Uncharted Territory
I wisely started with a map - J.R.R. Tolkien
This quote summarises how I start new projects, by thinking about the where, when, and how to show it. You would be surprised by how little maps are used in (project) proposals, yet how much they say (something about a thousand words, but times 10 because it’s spatial!).
What did I look at?
My biggest RS project so far – 4 years – is my PhD about mapping diverse and dispersed smallholder irrigation in sub-Saharan Africa through Remote Sensing.

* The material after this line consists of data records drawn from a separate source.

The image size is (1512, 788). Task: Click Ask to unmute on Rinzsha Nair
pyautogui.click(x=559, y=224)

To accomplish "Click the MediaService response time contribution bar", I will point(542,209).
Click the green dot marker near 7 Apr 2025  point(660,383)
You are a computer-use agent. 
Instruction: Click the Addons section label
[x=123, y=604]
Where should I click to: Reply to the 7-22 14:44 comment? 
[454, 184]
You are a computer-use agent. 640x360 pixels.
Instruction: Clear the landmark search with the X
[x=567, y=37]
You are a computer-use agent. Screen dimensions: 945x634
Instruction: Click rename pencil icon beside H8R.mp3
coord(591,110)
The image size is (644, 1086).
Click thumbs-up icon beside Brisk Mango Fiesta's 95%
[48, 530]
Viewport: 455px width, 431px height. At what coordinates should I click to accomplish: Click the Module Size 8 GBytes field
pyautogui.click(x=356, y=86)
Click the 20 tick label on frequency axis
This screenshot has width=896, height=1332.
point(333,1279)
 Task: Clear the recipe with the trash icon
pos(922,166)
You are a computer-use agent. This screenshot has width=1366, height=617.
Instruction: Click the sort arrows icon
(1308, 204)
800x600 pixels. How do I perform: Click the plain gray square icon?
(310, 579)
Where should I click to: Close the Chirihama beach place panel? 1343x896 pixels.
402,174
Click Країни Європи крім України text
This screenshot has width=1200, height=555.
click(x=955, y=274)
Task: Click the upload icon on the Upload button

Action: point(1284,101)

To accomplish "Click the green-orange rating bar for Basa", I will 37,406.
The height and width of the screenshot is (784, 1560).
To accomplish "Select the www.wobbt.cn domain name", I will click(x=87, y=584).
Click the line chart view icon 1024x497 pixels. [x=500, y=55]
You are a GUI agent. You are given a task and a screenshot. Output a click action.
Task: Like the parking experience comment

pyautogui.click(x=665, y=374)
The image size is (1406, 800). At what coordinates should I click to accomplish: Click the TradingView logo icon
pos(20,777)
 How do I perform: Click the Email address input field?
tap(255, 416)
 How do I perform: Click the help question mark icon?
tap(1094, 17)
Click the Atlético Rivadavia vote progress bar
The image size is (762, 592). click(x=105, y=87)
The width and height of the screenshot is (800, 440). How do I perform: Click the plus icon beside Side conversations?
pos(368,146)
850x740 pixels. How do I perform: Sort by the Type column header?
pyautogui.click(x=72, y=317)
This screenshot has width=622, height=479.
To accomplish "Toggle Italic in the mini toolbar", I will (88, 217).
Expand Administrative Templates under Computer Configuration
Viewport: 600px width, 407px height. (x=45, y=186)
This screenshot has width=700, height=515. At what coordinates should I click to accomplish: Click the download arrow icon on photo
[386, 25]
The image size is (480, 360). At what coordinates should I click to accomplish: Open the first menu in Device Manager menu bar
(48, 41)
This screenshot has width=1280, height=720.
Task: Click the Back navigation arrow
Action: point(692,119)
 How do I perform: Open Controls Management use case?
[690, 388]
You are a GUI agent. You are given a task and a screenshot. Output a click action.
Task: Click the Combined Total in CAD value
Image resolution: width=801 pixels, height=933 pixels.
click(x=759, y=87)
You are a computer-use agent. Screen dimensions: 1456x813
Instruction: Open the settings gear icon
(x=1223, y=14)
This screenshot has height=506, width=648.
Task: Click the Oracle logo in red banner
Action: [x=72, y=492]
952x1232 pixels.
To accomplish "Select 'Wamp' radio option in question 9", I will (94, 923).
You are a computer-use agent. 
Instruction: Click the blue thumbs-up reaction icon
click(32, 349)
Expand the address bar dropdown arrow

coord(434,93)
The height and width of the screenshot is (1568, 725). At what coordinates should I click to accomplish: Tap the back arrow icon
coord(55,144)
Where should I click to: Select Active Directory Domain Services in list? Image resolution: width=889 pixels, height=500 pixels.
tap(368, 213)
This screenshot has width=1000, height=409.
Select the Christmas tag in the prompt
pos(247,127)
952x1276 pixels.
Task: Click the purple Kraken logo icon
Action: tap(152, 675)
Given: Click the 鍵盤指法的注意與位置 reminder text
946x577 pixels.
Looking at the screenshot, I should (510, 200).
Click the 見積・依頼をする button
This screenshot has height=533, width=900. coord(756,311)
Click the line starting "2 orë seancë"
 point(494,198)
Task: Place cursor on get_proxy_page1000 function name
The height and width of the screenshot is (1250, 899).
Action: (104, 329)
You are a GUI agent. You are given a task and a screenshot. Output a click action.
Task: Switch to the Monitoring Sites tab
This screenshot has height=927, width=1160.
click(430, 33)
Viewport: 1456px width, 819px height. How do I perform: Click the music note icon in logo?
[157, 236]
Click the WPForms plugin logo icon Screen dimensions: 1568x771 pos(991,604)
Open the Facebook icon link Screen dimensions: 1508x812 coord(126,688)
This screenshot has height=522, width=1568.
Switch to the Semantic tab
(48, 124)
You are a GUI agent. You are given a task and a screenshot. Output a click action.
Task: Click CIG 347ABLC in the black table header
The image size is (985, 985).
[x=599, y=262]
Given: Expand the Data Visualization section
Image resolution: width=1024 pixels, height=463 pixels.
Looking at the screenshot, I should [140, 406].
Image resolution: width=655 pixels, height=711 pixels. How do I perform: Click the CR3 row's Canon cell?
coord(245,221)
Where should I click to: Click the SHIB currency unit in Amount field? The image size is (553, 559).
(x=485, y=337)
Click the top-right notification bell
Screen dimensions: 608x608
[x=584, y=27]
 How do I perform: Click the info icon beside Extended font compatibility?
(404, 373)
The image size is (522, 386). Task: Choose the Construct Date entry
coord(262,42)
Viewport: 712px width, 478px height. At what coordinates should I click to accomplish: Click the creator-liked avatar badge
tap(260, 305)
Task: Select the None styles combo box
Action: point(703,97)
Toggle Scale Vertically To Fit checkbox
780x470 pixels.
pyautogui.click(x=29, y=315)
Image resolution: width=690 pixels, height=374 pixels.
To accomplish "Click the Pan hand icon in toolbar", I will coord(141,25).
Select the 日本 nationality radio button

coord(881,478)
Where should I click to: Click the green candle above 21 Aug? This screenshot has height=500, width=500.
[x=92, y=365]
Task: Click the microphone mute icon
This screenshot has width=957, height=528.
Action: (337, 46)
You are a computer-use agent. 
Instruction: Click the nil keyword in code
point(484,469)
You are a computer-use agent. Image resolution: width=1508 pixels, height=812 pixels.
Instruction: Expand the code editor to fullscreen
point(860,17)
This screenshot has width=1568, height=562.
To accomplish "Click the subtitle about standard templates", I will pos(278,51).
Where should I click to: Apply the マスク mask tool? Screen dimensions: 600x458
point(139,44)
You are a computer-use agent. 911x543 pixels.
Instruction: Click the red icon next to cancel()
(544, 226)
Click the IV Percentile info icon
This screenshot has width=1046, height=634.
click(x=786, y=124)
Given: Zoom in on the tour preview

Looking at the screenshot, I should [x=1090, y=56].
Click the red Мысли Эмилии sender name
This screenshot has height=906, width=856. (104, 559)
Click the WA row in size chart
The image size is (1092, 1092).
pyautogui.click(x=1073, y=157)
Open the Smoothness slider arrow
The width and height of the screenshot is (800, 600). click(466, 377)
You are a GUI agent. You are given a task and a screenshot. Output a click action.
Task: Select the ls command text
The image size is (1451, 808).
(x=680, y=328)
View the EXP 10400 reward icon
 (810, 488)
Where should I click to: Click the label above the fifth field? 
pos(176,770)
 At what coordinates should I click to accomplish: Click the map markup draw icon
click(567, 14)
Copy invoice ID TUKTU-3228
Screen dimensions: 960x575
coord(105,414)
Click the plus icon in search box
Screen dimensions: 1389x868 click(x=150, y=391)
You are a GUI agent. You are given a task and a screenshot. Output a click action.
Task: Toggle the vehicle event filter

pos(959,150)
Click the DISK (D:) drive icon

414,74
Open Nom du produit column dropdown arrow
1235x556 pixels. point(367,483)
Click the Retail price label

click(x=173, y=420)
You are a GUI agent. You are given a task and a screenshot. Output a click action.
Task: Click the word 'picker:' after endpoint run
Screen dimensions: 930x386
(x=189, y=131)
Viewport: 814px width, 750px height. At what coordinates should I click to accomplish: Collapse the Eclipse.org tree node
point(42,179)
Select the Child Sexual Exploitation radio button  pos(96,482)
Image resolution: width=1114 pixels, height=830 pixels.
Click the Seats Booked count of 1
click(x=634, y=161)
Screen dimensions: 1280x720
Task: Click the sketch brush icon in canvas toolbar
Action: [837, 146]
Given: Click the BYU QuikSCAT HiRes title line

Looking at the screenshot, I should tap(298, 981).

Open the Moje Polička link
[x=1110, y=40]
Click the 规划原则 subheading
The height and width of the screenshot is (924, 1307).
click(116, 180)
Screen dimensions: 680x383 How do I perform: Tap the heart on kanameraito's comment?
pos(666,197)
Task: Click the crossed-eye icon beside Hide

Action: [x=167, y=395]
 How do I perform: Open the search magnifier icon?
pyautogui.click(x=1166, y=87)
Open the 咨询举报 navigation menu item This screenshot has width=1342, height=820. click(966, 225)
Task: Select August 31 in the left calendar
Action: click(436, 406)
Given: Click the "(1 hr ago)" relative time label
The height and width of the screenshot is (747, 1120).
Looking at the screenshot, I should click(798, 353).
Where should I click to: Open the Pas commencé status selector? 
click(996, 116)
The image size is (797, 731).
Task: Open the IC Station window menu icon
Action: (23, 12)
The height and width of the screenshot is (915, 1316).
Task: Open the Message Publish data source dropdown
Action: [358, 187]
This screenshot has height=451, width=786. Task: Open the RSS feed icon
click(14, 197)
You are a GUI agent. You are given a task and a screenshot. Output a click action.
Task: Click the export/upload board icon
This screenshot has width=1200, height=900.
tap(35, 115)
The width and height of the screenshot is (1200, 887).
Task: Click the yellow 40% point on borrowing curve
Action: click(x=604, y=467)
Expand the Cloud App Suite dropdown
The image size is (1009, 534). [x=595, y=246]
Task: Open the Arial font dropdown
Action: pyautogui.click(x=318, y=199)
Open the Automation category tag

Here are three options for you to read about it:
In recent years, there has been a renewed interest in irrigation in sub-Saharan Africa (SSA) due to the need for agricultural development and food security. Expanding irrigation is necessary to meet the region’s food requirements with the projected population growth. Smallholder farmers have long been driving irrigated agriculture in SSA for a long time through farmer-led irrigation development (FLID). Farmers have independently initiated, operated, and maintained irrigation infrastructure, often focusing on high-value cash crops to improve their income. However, FLID often goes unnoticed by official institutions due to its fragmented nature and the technical bias in defining irrigation. The small scale and heterogeneity of FLID make it challenging to accurately count and report official statistics. Moreover, the practices of smallholder farmers are sometimes considered inferior or irrelevant compared to “modern” irrigation technologies.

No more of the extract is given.